Bug 758478 – Filtered text highlight is incorrect when multiple filters match

After an evaluation, GNOME has moved from Bugzilla to GitLab. Learn more about GitLab.
No new issues can be reported in GNOME Bugzilla anymore.
To report an issue in a GNOME project, go to GNOME GitLab.
Do not go to GNOME Gitlab for: Bluefish, Doxygen, GnuCash, GStreamer, java-gnome, LDTP, NetworkManager, Tomboy.

Bug 758478 - Filtered text highlight is incorrect when multiple filters match


Summary:	Filtered text highlight is incorrect when multiple filters match


Status:	RESOLVED FIXED

Product:	meld
Classification:	Other
Component:	filediff
Version:	git master
Hardware:	Other Linux

Importance:	Normal normal
Target Milestone:	---
Assigned To:	meld-maint
QA Contact:	meld-maint

URL:
Whiteboard:

Depends on:
Blocks:

Reported:	2015-11-21 23:56 UTC by Kai Willadsen
Modified:	2016-01-25 23:24 UTC

See Also:
GNOME target:	---
GNOME version:	---

Attachments
Helper for merging intervals (2.39 KB, patch) 2015-11-22 00:11 UTC, Kai Willadsen	committed	Details \| Review
new test intervals (1.16 KB, patch) 2015-11-23 19:46 UTC, David Rabel	committed	Details \| Review
Patch proposal (3.56 KB, patch) 2015-11-24 08:22 UTC, David Rabel	none	Details \| Review
Patch proposal 2 (3.48 KB, patch) 2015-11-29 13:25 UTC, David Rabel	committed	Details \| Review
new test cases for text filtering test (1.29 KB, patch) 2015-12-24 13:05 UTC, David Rabel	none	Details \| Review

Description Kai Willadsen 2015-11-21 23:56:13 UTC

(Carried over from bug 633515)
> The new way to filter text would be to:
> - For each enabled filter, apply it as we currently do to the buffer text, but *do not* actually replace anything.
> - Add the range(s) ignored by each filter to a list of ranges.
> - Merge the lists of ranges to create the overall list of ranges that have been ignored; I think we can do this fairly naively, given how many items we'll be dealing with.
> - Use the overall list of ranges to do the highlighting, and then use it to remove the associated text as we do currently.

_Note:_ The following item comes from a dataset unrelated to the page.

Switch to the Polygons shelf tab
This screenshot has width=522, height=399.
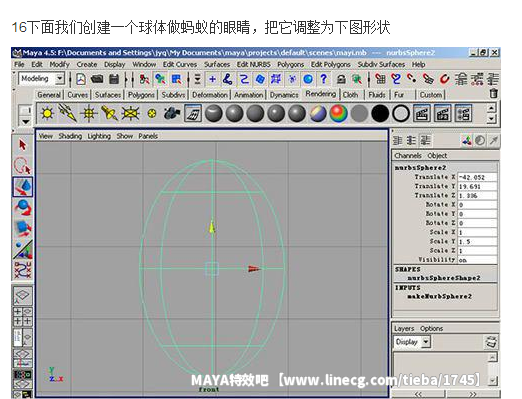pyautogui.click(x=141, y=95)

Comment 1 Kai Willadsen 2015-11-22 00:11:48 UTC

Created attachment 316037 [details] [review]
Helper for merging intervals

(In reply to David Rabel from comment #20)
> Created attachment 315729 [details]
> FilterRanges Class
> 
> Hi again,
> 
> is there actually a class that provides the functionality to handle ranges
> in the way we want to? I did not find one, so I started to write a little
> class on my own. I attached the mechanism. 
> I am not sure if it is self-explainable. I use a helper function and list
> comprehensions to delete all overlapping ranges and join them to the newly
> added range at the same time. I just iterated over the list before, but it
> does not work, because I removed items from the list while I was iterating
> over it.
> I also added a print_ranges() method and some test cases.

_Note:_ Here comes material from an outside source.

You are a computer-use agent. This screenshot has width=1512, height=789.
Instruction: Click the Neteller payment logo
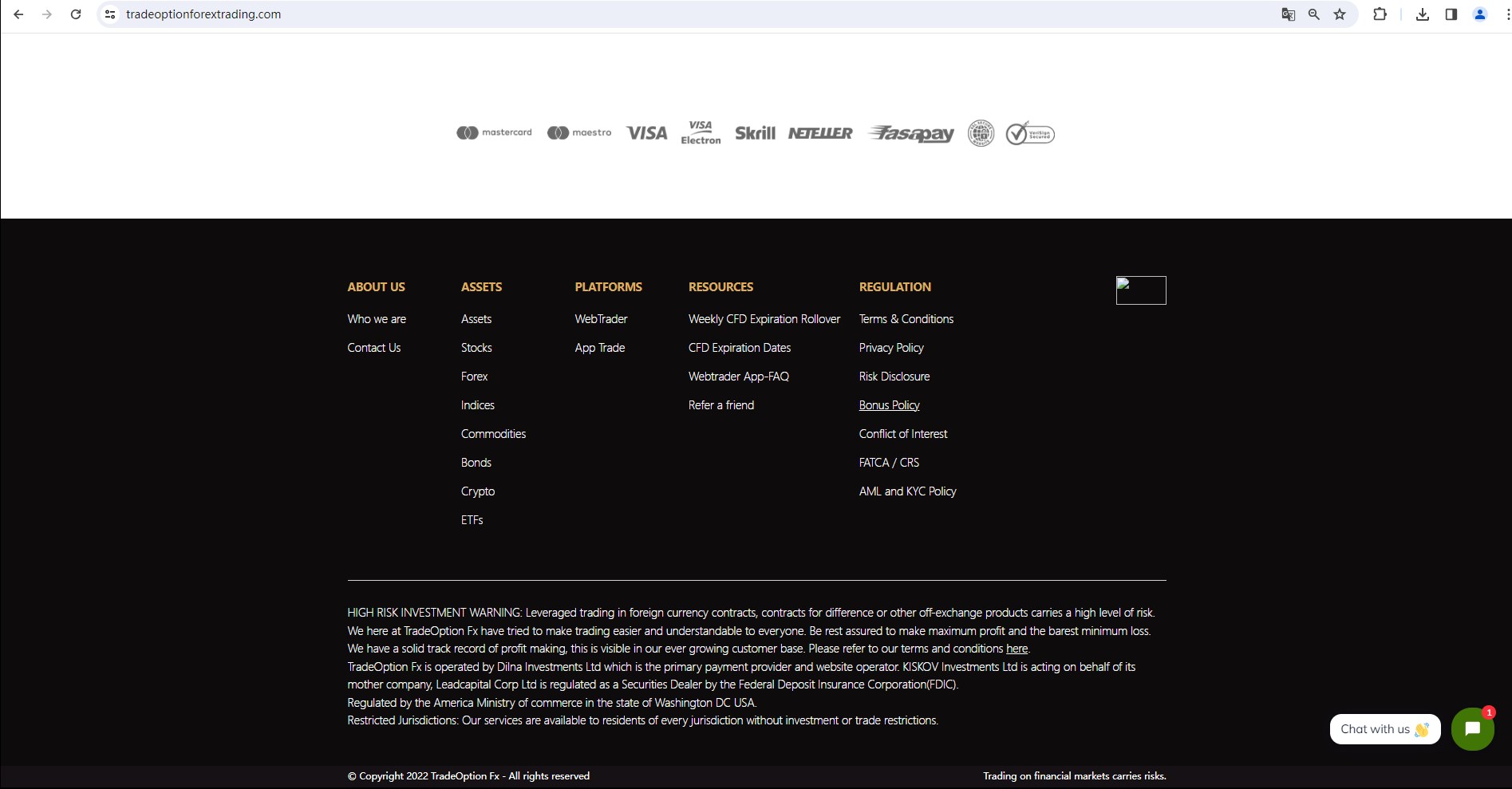[820, 133]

While I can see what you were going for, I think we can do this faster and more simply if we always only merge the final list, rather than re-merging overlapping ranges whenever we add a new range.

In other words, we do one pass to identify the matched ranges, store each range in a list, then do one pass to merge the lists and use the resulting list to highlight.

I've attached a simple patch containing a one-pass merger and tests. If you think this will meet your needs, I'm happy to just commit this to current master for ease.

> If you like the way I am implementing this, I would start working on a patch
> proposal for the new filtering mechanism.

I'd be very happy if you were keen to look at the new filtering mechanism.

Comment 2 David Rabel 2015-11-23 19:46:54 UTC

Created attachment 316116 [details] [review]
new test intervals

Ok, your helper class looks better than mine. I will gladly use it. But for the test cases, I would like to modify them slightly:

1) To have an overlap that is bigger than one character.
2) To have two identical ranges.
3) To have three ranges that overlap consecutively.


But of course I'm fine if you don't add this patch, because the class seems to be working fine anyways. :-)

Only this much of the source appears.